== Selection

Watch the pdf-pipeline VIDEO

The repositories

branch: master

  • Contains the scripts for the pipeline

  • The results will be written to results/

branch: sample-source

  • Place the samples here

How to set up the pipeline

USING THE SCRIPT

You can set up the pipeline to the pilot environment with sudo ./setup-pipeline.sh

sudo ./setup-pipeline.sh

[+] Cloning the pipelines.git

Available pipelines
1) document-pipeline
2) pdf-pipeline
3) pdf-pipeline Private registry version
4) Quit
Your choice: 

Or you can give the desired pipeline as an argument: sudo ./setup-pipeline.sh pdf-pipeline

The setup will copy the pilot environment's SSH keys to Gitlab using a private access token, and modify the pipeline's credentials to use resources with SSH.

MANUALLY

  1. Setup concourse (tutorial)

  2. Setup a git repository with branch:master, with the files included in the "results" folder.

====

*Short exercise 1*. Summarize the pipeline guide in two sentences.
*Short exercise 2*. Reproduce the pipeline guide word for word, from "Available pipelines" up to and including "resources with SSH.".
Work from the pipeline guide alone.

== Data

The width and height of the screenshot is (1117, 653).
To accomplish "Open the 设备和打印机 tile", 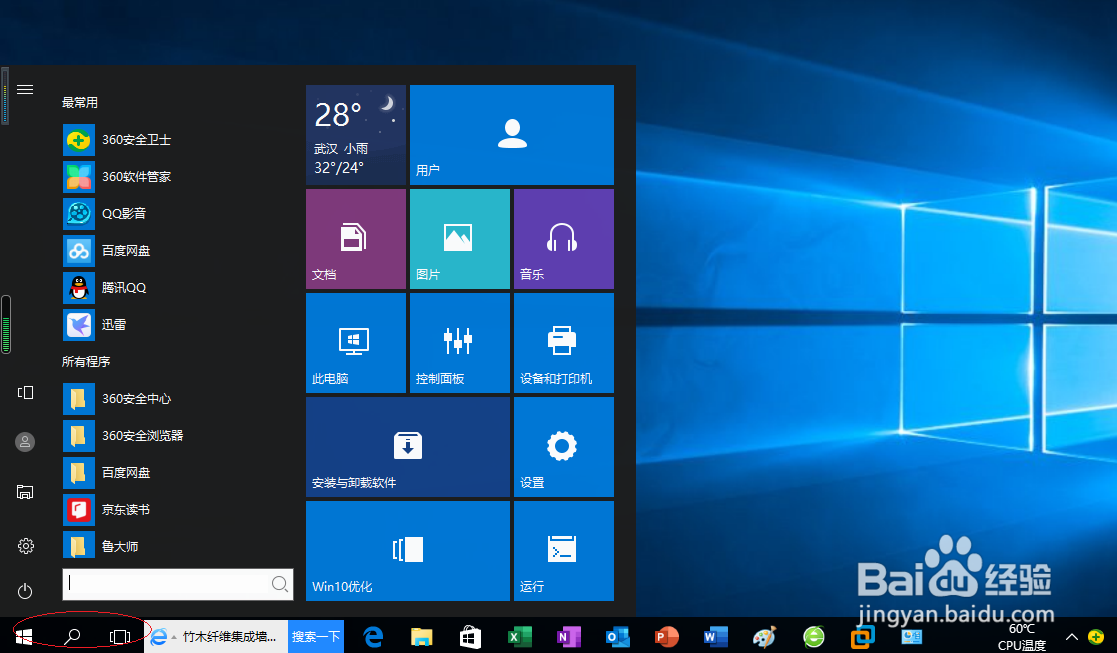I will coord(562,343).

====

*Finished answer 1*. In the pipeline's repositories, the master branch holds the pipeline scripts and receives the results in results/, while samples go in the sample-source branch. The pipeline can be set up to the pilot environment with sudo ./setup-pipeline.sh, by choosing from a menu or by passing the pipeline name as an argument, and the setup copies the environment's SSH keys to Gitlab and changes the pipeline's credentials to use SSH; it can also be set up manually by setting up concourse and a git repository.

*Finished answer 2*.
Available pipelines
1) document-pipeline
2) pdf-pipeline
3) pdf-pipeline Private registry version
4) Quit
Your choice: 

Or you can give the desired pipeline as an argument: sudo ./setup-pipeline.sh pdf-pipeline

The setup will copy the pilot environment's SSH keys to Gitlab using a private access token, and modify the pipeline's credentials to use resources with SSH.